Pictures are to be skipped. Retype exactly the lines from the top of the material through the one with "Task: Click the", and only those.

• Input
==*==

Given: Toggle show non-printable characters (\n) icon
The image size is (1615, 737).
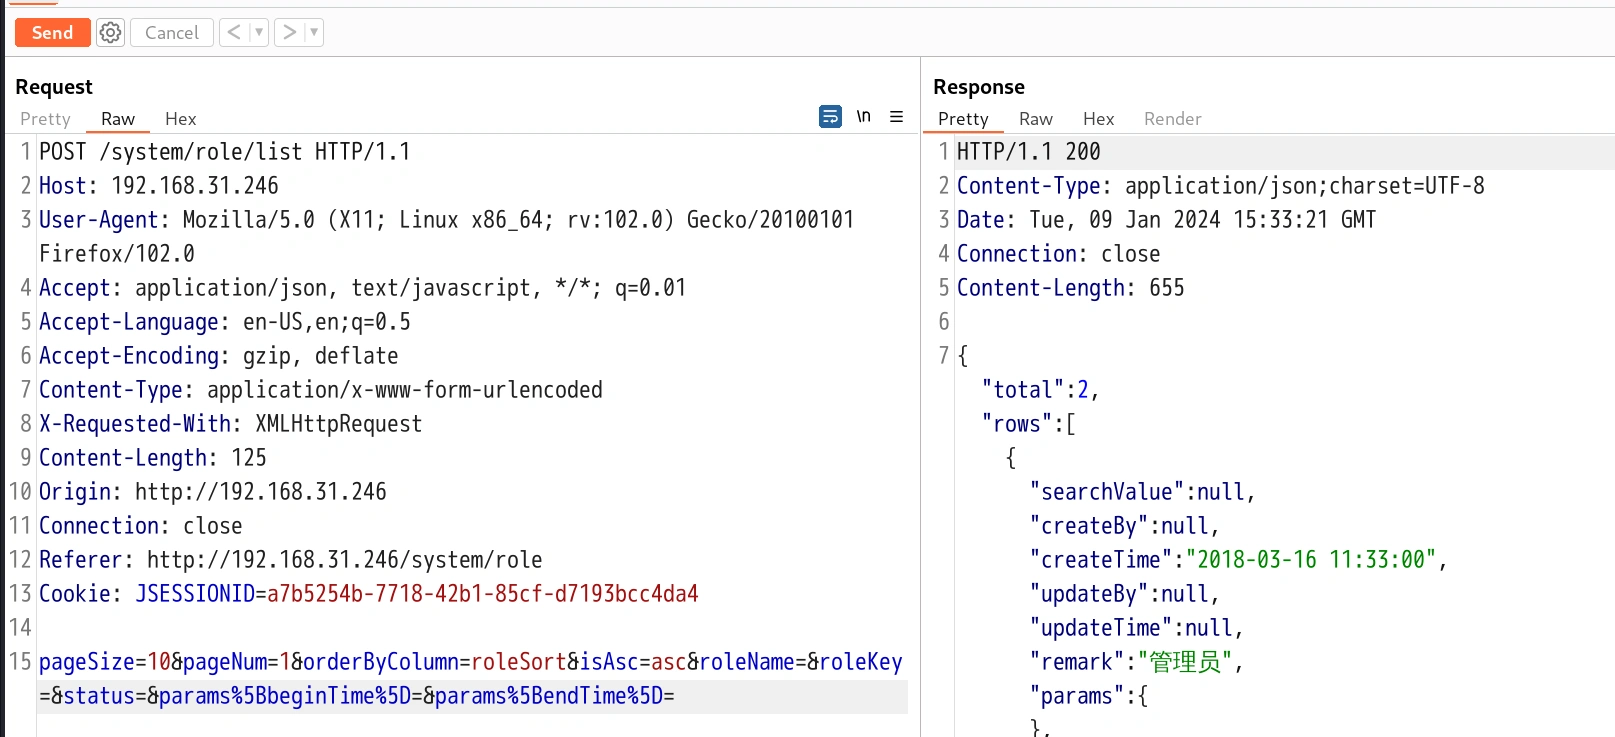Looking at the screenshot, I should click(x=864, y=117).
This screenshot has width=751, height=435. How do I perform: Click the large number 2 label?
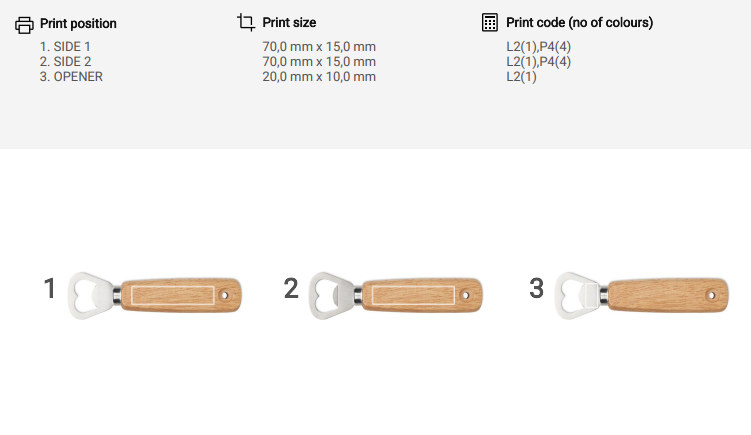tap(291, 289)
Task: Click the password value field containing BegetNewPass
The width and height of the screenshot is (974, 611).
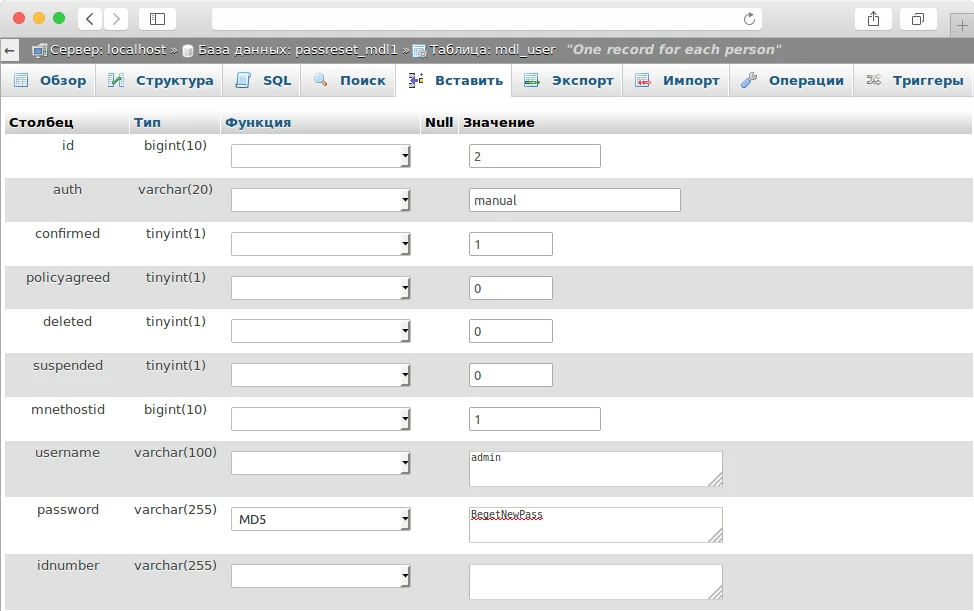Action: (x=595, y=524)
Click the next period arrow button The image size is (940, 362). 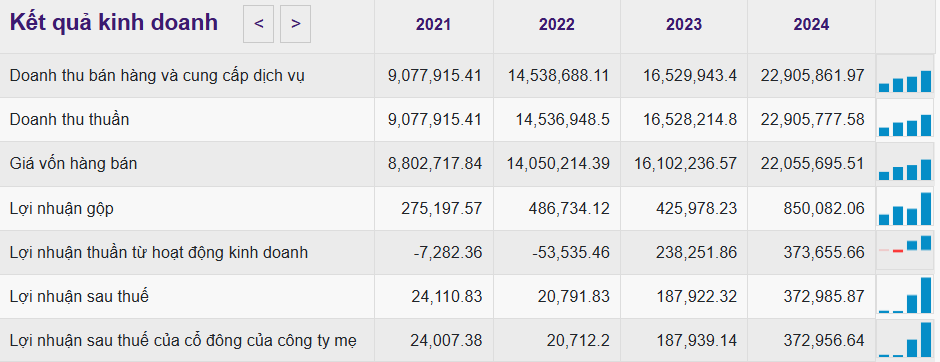click(296, 24)
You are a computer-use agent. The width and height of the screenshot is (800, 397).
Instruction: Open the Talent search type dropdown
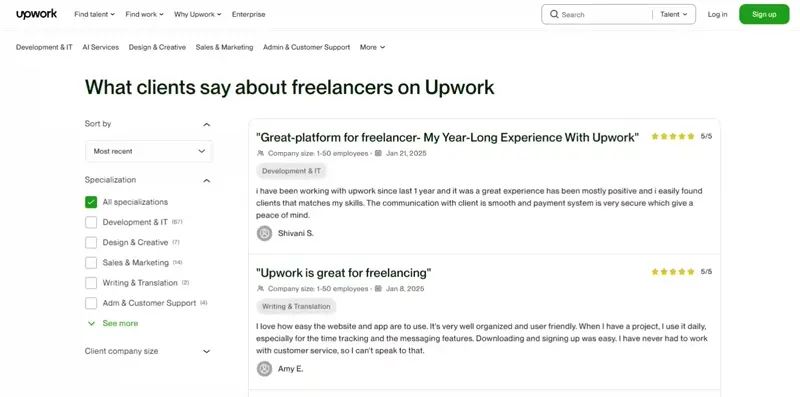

==*==

• Reply
Given: Toggle show non-printable characters (\n) icon
The image size is (1615, 737).
Looking at the screenshot, I should click(x=864, y=117).
This screenshot has width=751, height=435. How do I perform: Click the large number 2 label?
tap(291, 289)
Task: Click the password value field containing BegetNewPass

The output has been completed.